◆ **YOUR INSTRUCTIONS**: Copy out all of the items below, replacing each "GUI agent" with "interface agent" and leaving everything else unchanged.

══ THE RECORDS

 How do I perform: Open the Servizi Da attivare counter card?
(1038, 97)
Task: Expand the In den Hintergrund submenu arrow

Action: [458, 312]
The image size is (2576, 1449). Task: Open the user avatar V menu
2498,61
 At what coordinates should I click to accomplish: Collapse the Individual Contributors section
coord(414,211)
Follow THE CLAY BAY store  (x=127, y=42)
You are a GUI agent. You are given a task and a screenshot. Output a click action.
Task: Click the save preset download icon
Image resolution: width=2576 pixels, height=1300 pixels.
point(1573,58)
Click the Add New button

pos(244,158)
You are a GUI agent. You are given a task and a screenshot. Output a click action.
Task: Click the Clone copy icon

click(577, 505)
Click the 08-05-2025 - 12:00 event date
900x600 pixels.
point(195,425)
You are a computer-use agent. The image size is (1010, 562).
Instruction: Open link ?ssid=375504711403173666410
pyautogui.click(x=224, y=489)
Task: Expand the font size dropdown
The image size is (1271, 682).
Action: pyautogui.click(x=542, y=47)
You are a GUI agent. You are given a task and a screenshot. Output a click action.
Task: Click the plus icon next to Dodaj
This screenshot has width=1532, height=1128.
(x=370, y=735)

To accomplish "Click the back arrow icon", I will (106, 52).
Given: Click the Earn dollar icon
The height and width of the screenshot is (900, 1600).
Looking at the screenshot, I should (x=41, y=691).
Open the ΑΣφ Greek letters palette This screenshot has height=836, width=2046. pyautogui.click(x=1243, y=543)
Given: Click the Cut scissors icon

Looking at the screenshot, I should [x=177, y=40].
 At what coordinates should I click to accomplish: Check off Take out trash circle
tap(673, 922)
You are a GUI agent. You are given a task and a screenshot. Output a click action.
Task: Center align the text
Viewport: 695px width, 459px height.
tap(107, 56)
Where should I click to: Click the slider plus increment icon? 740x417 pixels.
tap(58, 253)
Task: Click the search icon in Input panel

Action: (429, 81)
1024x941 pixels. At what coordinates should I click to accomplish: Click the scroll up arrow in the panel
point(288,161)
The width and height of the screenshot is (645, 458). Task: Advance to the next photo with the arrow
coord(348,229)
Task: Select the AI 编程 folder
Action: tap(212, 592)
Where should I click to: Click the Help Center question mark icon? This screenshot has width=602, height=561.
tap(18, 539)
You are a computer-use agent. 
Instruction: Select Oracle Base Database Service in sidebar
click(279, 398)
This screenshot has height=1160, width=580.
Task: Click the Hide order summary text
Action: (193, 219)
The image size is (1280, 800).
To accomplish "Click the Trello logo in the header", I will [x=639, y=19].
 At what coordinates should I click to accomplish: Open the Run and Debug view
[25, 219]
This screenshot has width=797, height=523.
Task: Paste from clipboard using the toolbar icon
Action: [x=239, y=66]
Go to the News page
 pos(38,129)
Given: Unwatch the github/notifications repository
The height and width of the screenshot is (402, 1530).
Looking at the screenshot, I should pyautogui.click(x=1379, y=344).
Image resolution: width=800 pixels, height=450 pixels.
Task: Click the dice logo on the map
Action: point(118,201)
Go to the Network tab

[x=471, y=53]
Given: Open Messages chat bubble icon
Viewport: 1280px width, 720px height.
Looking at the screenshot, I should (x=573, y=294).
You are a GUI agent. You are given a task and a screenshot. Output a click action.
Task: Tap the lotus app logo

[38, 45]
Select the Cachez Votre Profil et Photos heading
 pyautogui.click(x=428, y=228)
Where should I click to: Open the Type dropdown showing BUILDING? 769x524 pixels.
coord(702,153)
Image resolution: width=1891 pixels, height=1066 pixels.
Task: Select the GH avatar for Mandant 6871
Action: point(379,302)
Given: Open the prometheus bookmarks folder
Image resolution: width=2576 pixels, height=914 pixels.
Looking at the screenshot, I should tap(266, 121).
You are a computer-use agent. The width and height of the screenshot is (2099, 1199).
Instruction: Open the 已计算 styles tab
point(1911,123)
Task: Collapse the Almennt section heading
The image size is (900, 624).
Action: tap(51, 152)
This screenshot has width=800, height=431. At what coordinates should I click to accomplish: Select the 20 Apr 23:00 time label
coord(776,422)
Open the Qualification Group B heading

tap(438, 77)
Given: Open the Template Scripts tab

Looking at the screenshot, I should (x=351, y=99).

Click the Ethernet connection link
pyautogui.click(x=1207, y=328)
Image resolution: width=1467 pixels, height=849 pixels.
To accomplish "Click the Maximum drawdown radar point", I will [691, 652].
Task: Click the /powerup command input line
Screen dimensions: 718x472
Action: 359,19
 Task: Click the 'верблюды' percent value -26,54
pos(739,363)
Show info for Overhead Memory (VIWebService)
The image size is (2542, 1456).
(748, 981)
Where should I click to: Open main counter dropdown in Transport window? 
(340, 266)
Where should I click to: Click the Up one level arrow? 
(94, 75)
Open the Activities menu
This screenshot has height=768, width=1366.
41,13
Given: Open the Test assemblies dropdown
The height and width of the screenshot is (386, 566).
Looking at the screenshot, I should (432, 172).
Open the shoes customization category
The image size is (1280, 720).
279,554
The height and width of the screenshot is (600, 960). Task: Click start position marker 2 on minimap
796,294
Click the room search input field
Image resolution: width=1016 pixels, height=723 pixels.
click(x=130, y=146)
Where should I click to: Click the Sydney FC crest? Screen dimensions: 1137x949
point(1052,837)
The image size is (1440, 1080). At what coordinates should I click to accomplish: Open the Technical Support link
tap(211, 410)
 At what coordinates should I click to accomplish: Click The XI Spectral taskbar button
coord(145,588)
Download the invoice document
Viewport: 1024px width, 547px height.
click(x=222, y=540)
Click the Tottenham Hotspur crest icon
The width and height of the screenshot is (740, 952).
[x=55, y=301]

════

◆ **SOLUTION**:
 How do I perform: Open the Servizi Da attivare counter card?
(1038, 97)
Task: Expand the In den Hintergrund submenu arrow

Action: [458, 312]
The image size is (2576, 1449). Task: Open the user avatar V menu
2498,61
 At what coordinates should I click to accomplish: Collapse the Individual Contributors section
coord(414,211)
Follow THE CLAY BAY store  (x=127, y=42)
You are a interface agent. You are given a task and a screenshot. Output a click action.
Task: Click the save preset download icon
Image resolution: width=2576 pixels, height=1300 pixels.
point(1573,58)
Click the Add New button

pos(244,158)
You are a interface agent. You are given a task and a screenshot. Output a click action.
Task: Click the Clone copy icon

click(577, 505)
Click the 08-05-2025 - 12:00 event date
900x600 pixels.
point(195,425)
You are a computer-use agent. The image size is (1010, 562).
Instruction: Open link ?ssid=375504711403173666410
pyautogui.click(x=224, y=489)
Task: Expand the font size dropdown
The image size is (1271, 682).
Action: pyautogui.click(x=542, y=47)
You are a interface agent. You are given a task and a screenshot. Output a click action.
Task: Click the plus icon next to Dodaj
This screenshot has width=1532, height=1128.
(x=370, y=735)

To accomplish "Click the back arrow icon", I will (106, 52).
Given: Click the Earn dollar icon
The height and width of the screenshot is (900, 1600).
Looking at the screenshot, I should (x=41, y=691).
Open the ΑΣφ Greek letters palette This screenshot has height=836, width=2046. pyautogui.click(x=1243, y=543)
Given: Click the Cut scissors icon

Looking at the screenshot, I should [x=177, y=40].
 At what coordinates should I click to accomplish: Check off Take out trash circle
tap(673, 922)
You are a interface agent. You are given a task and a screenshot. Output a click action.
Task: Center align the text
Viewport: 695px width, 459px height.
tap(107, 56)
Where should I click to: Click the slider plus increment icon? 740x417 pixels.
tap(58, 253)
Task: Click the search icon in Input panel

Action: (429, 81)
1024x941 pixels. At what coordinates should I click to accomplish: Click the scroll up arrow in the panel
point(288,161)
The width and height of the screenshot is (645, 458). Task: Advance to the next photo with the arrow
coord(348,229)
Task: Select the AI 编程 folder
Action: tap(212, 592)
Where should I click to: Click the Help Center question mark icon? This screenshot has width=602, height=561.
tap(18, 539)
You are a computer-use agent. 
Instruction: Select Oracle Base Database Service in sidebar
click(279, 398)
This screenshot has height=1160, width=580.
Task: Click the Hide order summary text
Action: (193, 219)
The image size is (1280, 800).
To accomplish "Click the Trello logo in the header", I will [x=639, y=19].
 At what coordinates should I click to accomplish: Open the Run and Debug view
[25, 219]
This screenshot has width=797, height=523.
Task: Paste from clipboard using the toolbar icon
Action: [x=239, y=66]
Go to the News page
 pos(38,129)
Given: Unwatch the github/notifications repository
The height and width of the screenshot is (402, 1530).
Looking at the screenshot, I should pyautogui.click(x=1379, y=344).
Image resolution: width=800 pixels, height=450 pixels.
Task: Click the dice logo on the map
Action: point(118,201)
Go to the Network tab

[x=471, y=53]
Given: Open Messages chat bubble icon
Viewport: 1280px width, 720px height.
Looking at the screenshot, I should (x=573, y=294).
You are a interface agent. You are given a task and a screenshot. Output a click action.
Task: Tap the lotus app logo

[38, 45]
Select the Cachez Votre Profil et Photos heading
 pyautogui.click(x=428, y=228)
Where should I click to: Open the Type dropdown showing BUILDING? 769x524 pixels.
coord(702,153)
Image resolution: width=1891 pixels, height=1066 pixels.
Task: Select the GH avatar for Mandant 6871
Action: point(379,302)
Given: Open the prometheus bookmarks folder
Image resolution: width=2576 pixels, height=914 pixels.
Looking at the screenshot, I should tap(266, 121).
You are a computer-use agent. The width and height of the screenshot is (2099, 1199).
Instruction: Open the 已计算 styles tab
point(1911,123)
Task: Collapse the Almennt section heading
The image size is (900, 624).
Action: tap(51, 152)
This screenshot has width=800, height=431. At what coordinates should I click to accomplish: Select the 20 Apr 23:00 time label
coord(776,422)
Open the Qualification Group B heading

tap(438, 77)
Given: Open the Template Scripts tab

Looking at the screenshot, I should (x=351, y=99).

Click the Ethernet connection link
pyautogui.click(x=1207, y=328)
Image resolution: width=1467 pixels, height=849 pixels.
To accomplish "Click the Maximum drawdown radar point", I will [691, 652].
Task: Click the /powerup command input line
Screen dimensions: 718x472
Action: 359,19
 Task: Click the 'верблюды' percent value -26,54
pos(739,363)
Show info for Overhead Memory (VIWebService)
The image size is (2542, 1456).
(748, 981)
Where should I click to: Open main counter dropdown in Transport window? 
(340, 266)
Where should I click to: Click the Up one level arrow? 
(94, 75)
Open the Activities menu
This screenshot has height=768, width=1366.
41,13
Given: Open the Test assemblies dropdown
The height and width of the screenshot is (386, 566).
Looking at the screenshot, I should (432, 172).
Open the shoes customization category
The image size is (1280, 720).
279,554
The height and width of the screenshot is (600, 960). Task: Click start position marker 2 on minimap
796,294
Click the room search input field
Image resolution: width=1016 pixels, height=723 pixels.
click(x=130, y=146)
Where should I click to: Click the Sydney FC crest? Screen dimensions: 1137x949
point(1052,837)
The image size is (1440, 1080). At what coordinates should I click to accomplish: Open the Technical Support link
tap(211, 410)
 At what coordinates should I click to accomplish: Click The XI Spectral taskbar button
coord(145,588)
Download the invoice document
Viewport: 1024px width, 547px height.
click(x=222, y=540)
Click the Tottenham Hotspur crest icon
The width and height of the screenshot is (740, 952).
[x=55, y=301]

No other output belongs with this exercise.